India is prone to flooding due to its geographic location, topography, and monsoon climate. The following are some of the flood-prone areas in India:


Assam: The state of Assam is one of the most flood-prone regions in India, with an average of 2.5 million hectares of land affected by floods every year. The Brahmaputra River and its tributaries are the main cause of floods in the state.


Bihar: Bihar is another state that is frequently hit by floods, mainly due to the overflowing of the Ganges River and its tributaries. The state has a low-lying topography, making it vulnerable to floods during the monsoon season.


Assam and Bihar: The states of Assam and Bihar are highly prone to floods due to their location in the Brahmaputra and Ganga river basins, respectively. The low-lying areas in these states make them particularly vulnerable to flooding during the monsoon season.


Uttar Pradesh: The state of Uttar Pradesh is prone to floods caused by the overflowing of the Ganges and its tributaries, particularly in the eastern parts of the state.


West Bengal: The state of West Bengal is prone to floods, particularly in the districts of Jalpaiguri, Darjeeling, and Cooch Behar, which are located in the foothills of the Himalayas. The floods are caused by heavy rainfall and the overflowing of the Teesta and other rivers.


Maharashtra: The state of Maharashtra is prone to floods caused by heavy rainfall, particularly in the districts of Mumbai, Thane, and Palghar. These floods are often exacerbated by poor drainage and encroachment of water bodies.


Kerala: Kerala is prone to floods caused by heavy rainfall during the monsoon season. The state's complex network of rivers, canals, and backwaters make it particularly vulnerable to flooding.
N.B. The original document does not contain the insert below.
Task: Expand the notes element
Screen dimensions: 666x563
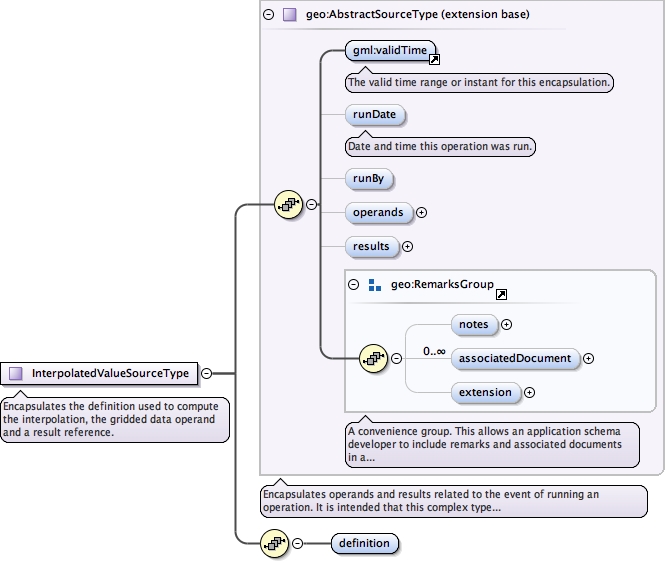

Tamil Nadu: The state of Tamil Nadu is prone to floods caused by cyclones and heavy rainfall, particularly in the districts of Chennai, Cuddalore, and Nagapattinam.
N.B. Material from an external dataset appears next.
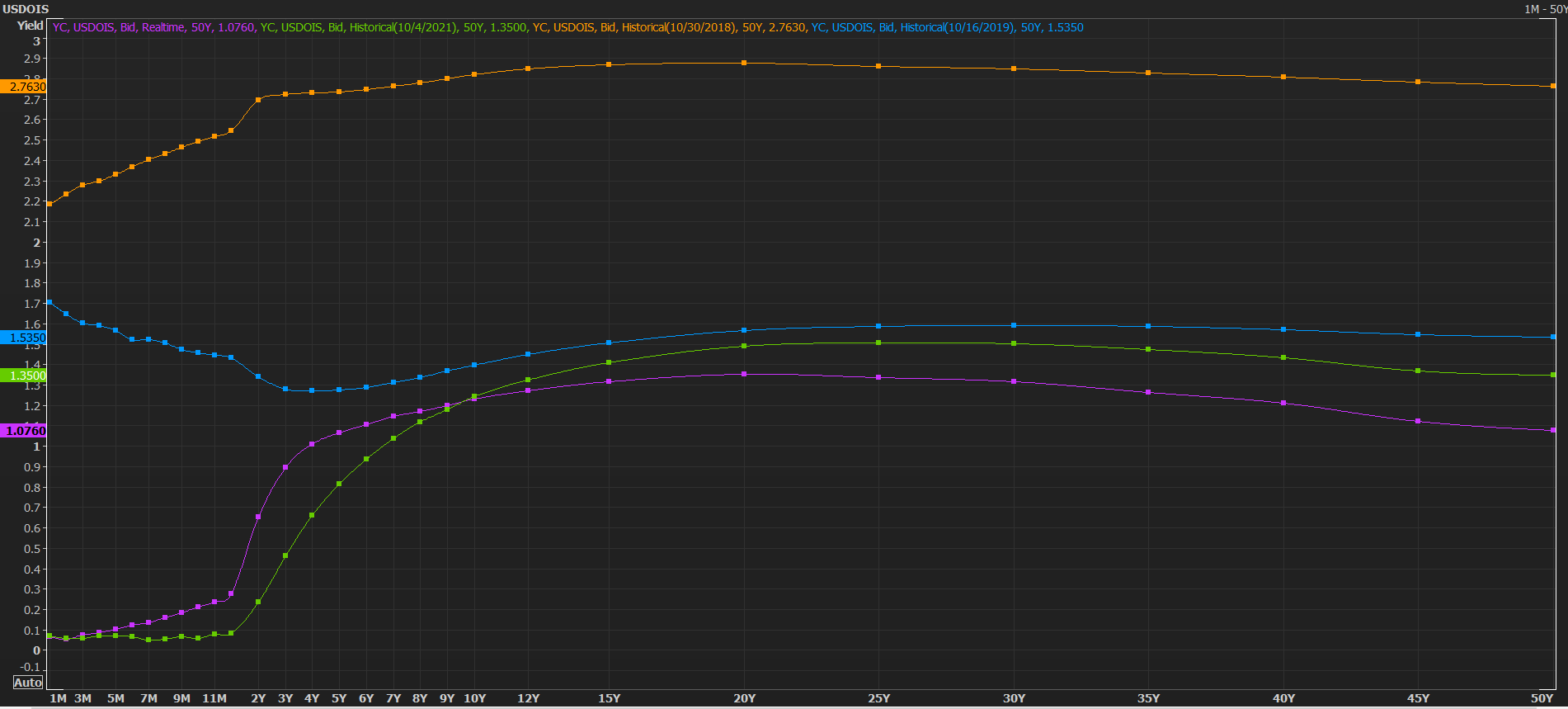Select green curve data point at 25Y
1568x709 pixels.
[878, 343]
Odisha: The state of Odisha is prone to floods caused by cyclones and heavy rainfall, particularly in the districts of Balasore, Bhadrak, and Kendrapara.


These are just a few of the flood-prone areas in India, and many other states and regions also experience flooding during the monsoon season. It is important for the government and local communities to take measures to mitigate the impact of floods and protect vulnerable populations.


Kerala: Kerala is a state in South India that is highly prone to floods due to heavy rainfall and its location on the Western Ghats. The state is also prone to landslides, which can exacerbate the flooding.



River Basins.


Brahmaputra River Basin: The Brahmaputra River is one of the major rivers in India that flows through the northeastern part of the country. It is highly prone to floods, especially during the monsoon season, due to its high discharge rate and the flat terrain of the surrounding areas.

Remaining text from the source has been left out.